Informativeness bias is universal across all tested VLMs, even affecting the strongest models like GPT-4V.
Bias remains significant even when judges are explicitly instructed to "ignore informativeness and focus on correctness," suggesting a deep-seated model tendency rather than an instruction-following issue.
Both steps of BIRCH contribute: the correction step removes content bias, while the comparison step avoids residual informativeness interference.
The more complex the visual description task, the more severe the informativeness bias, and the greater the benefit provided by BIRCH.

Highlights & Insights¶

Problem discovery as a major contribution: Informativeness bias was previously overlooked but has far-reaching consequences; if automated evaluation is unreliable, model selection and training based on it may be misled.
The "Correct-then-Compare" paradigm is highly effective: It does not rely on making the judge "smarter" but eliminates the source of bias through preprocessing. This "change the input, not the model" approach can be applied broadly to other evaluation biases.
Transferability: The approach can likely be migrated to similar bias scenarios in LLM-as-a-Judge, such as preferences for length or specific formatting.
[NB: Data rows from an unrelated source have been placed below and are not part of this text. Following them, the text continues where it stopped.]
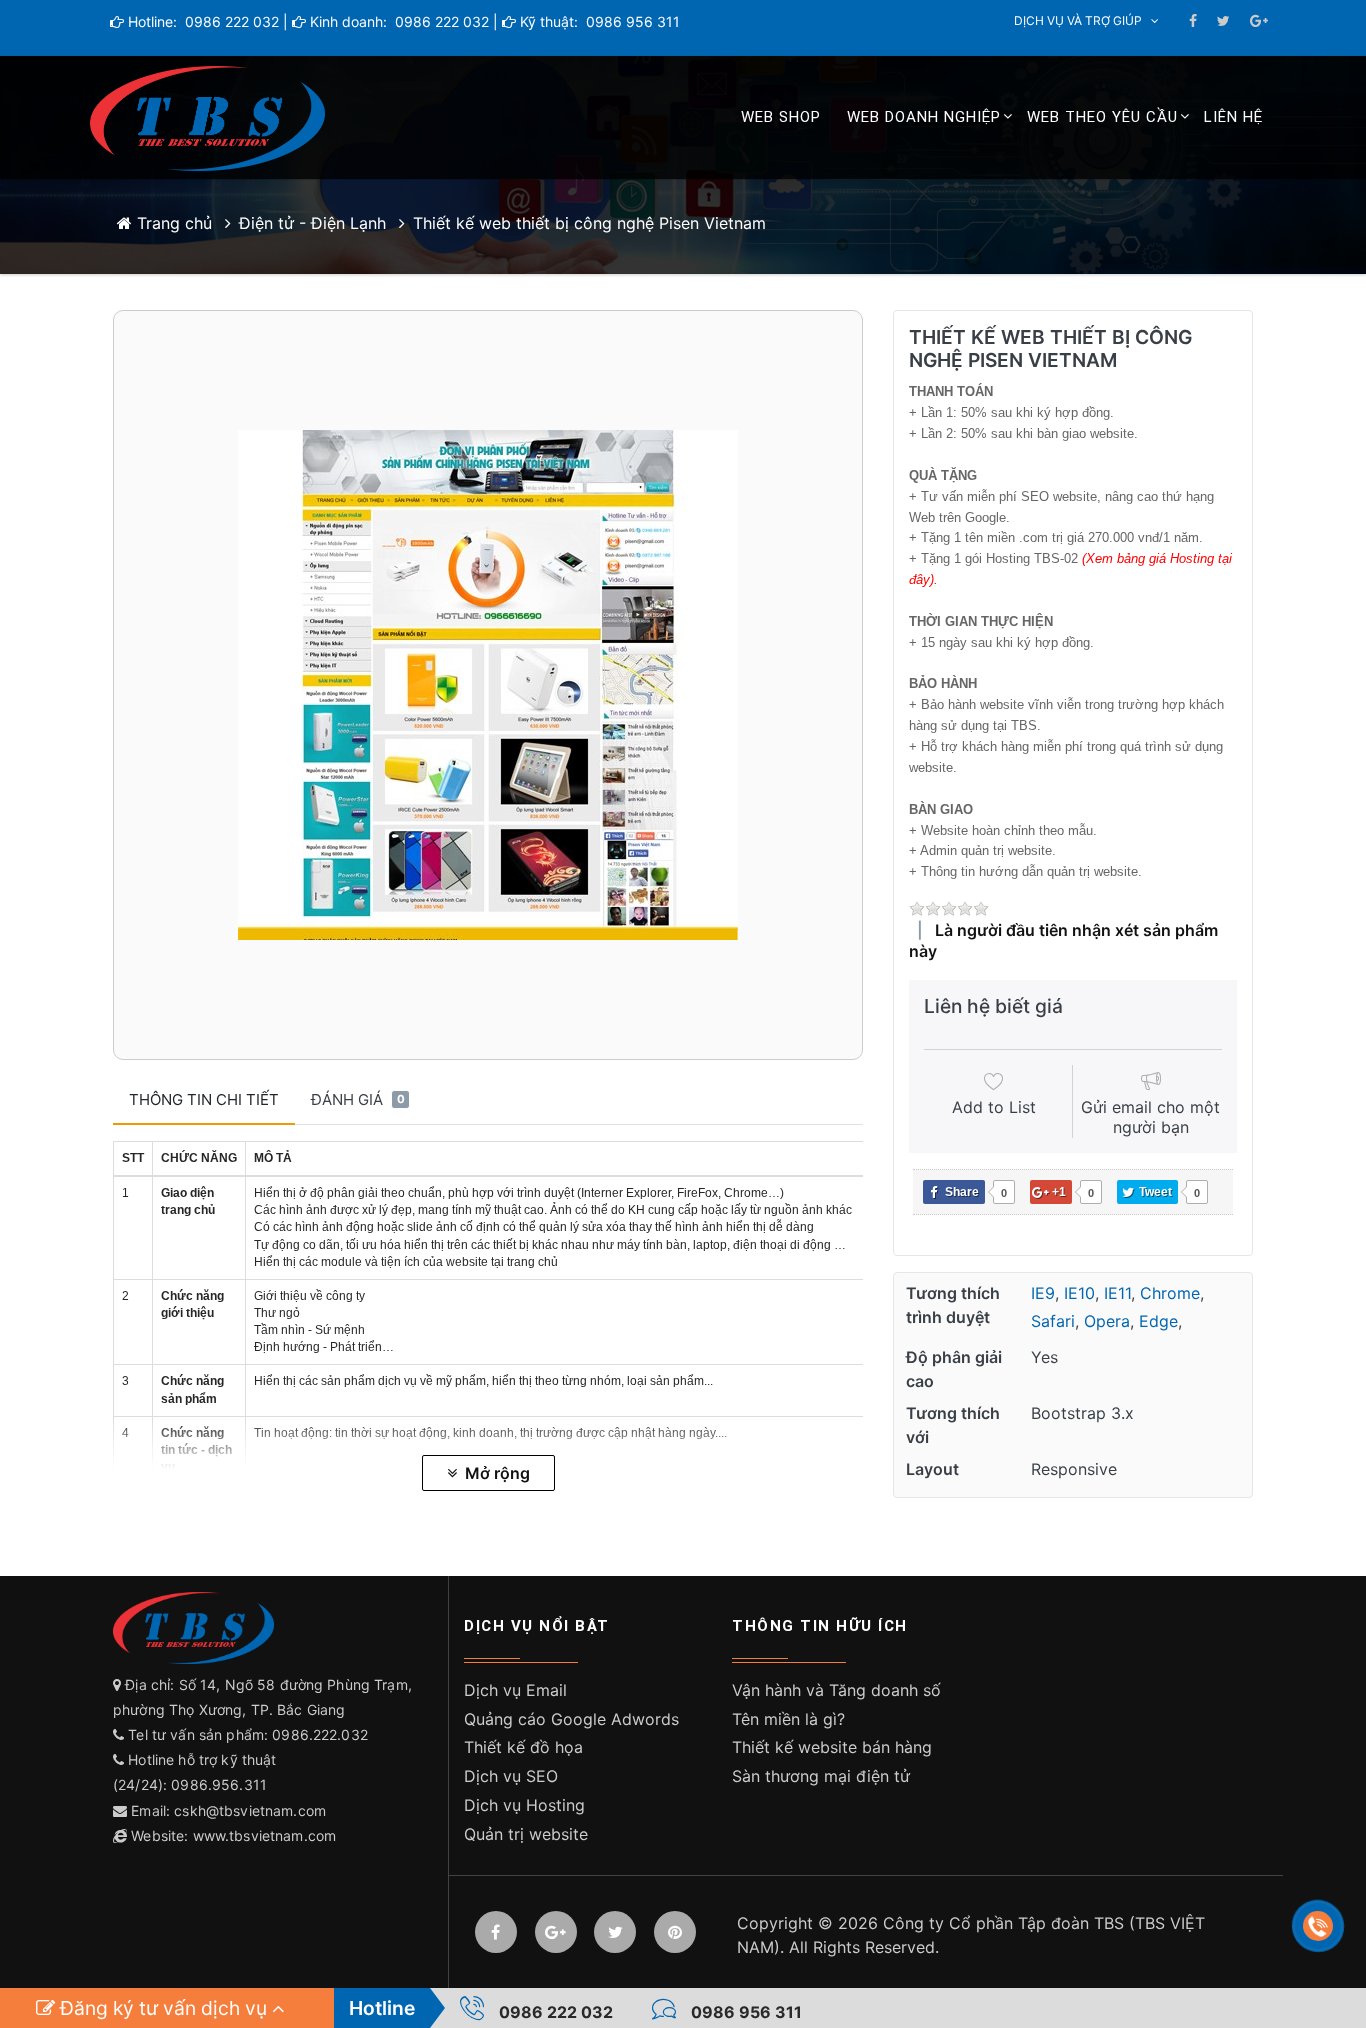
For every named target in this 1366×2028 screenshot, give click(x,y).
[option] (488, 685)
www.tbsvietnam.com (265, 1835)
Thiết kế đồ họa (523, 1747)
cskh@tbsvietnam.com (250, 1810)
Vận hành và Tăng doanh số (836, 1690)
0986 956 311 (631, 21)
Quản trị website (526, 1834)
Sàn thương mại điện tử (821, 1776)
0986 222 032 (230, 21)
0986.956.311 (221, 1784)
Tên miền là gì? (788, 1719)
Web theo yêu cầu (1102, 117)
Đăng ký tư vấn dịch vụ (163, 2008)
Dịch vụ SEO (511, 1776)
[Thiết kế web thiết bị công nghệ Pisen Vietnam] (488, 685)
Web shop (781, 117)
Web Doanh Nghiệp (924, 117)
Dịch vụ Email (515, 1690)
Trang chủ (172, 223)
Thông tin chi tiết (204, 1099)
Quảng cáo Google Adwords (571, 1719)
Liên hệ (1233, 117)
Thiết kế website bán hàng (832, 1747)
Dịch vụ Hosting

Limitations & Future Work¶

The correction step itself depends on the VLM's visual understanding—if the corrector's vision is flawed, new biases may be introduced.
The two-step process increases inference costs (requiring extra calls for correction), sacrificing some efficiency.
Currently focuses on "informativeness bias"; VLM judges may harbor other biases (e.g., position bias, length bias).
Future work could explore training specialized "debiased" judges that internalize the BIRCH logic into the model itself.

vs. LLM-as-a-Judge Bias Research: Previous work focused on position and verbosity bias in LLM judges; this paper is the first to systematically study informativeness bias unique to VLM judges.
vs. Direct Scoring Methods: Methods that have VLMs assign scores directly are equally susceptible to informativeness bias; BIRCH's correction logic is applicable to scoring scenarios.
vs. Human Evaluation: BIRCH narrows the gap between automated and human evaluation, though human judgment remains indispensable for highly subjective dimensions.

Rating¶

Novelty: ⭐⭐⭐⭐⭐ First to reveal and systematically quantify informativeness bias in VLM judges; the problem definition is novel and important.
Experimental Thoroughness: ⭐⭐⭐⭐ Comprehensive experiments across multiple models and benchmarks with solid ablation.
Writing Quality: ⭐⭐⭐⭐ Clear motivation and logically rigorous experimental design.
Value: ⭐⭐⭐⭐⭐ Significant impact on the VLM automated evaluation field; both the identified problem and the proposed solution are broadly meaningful.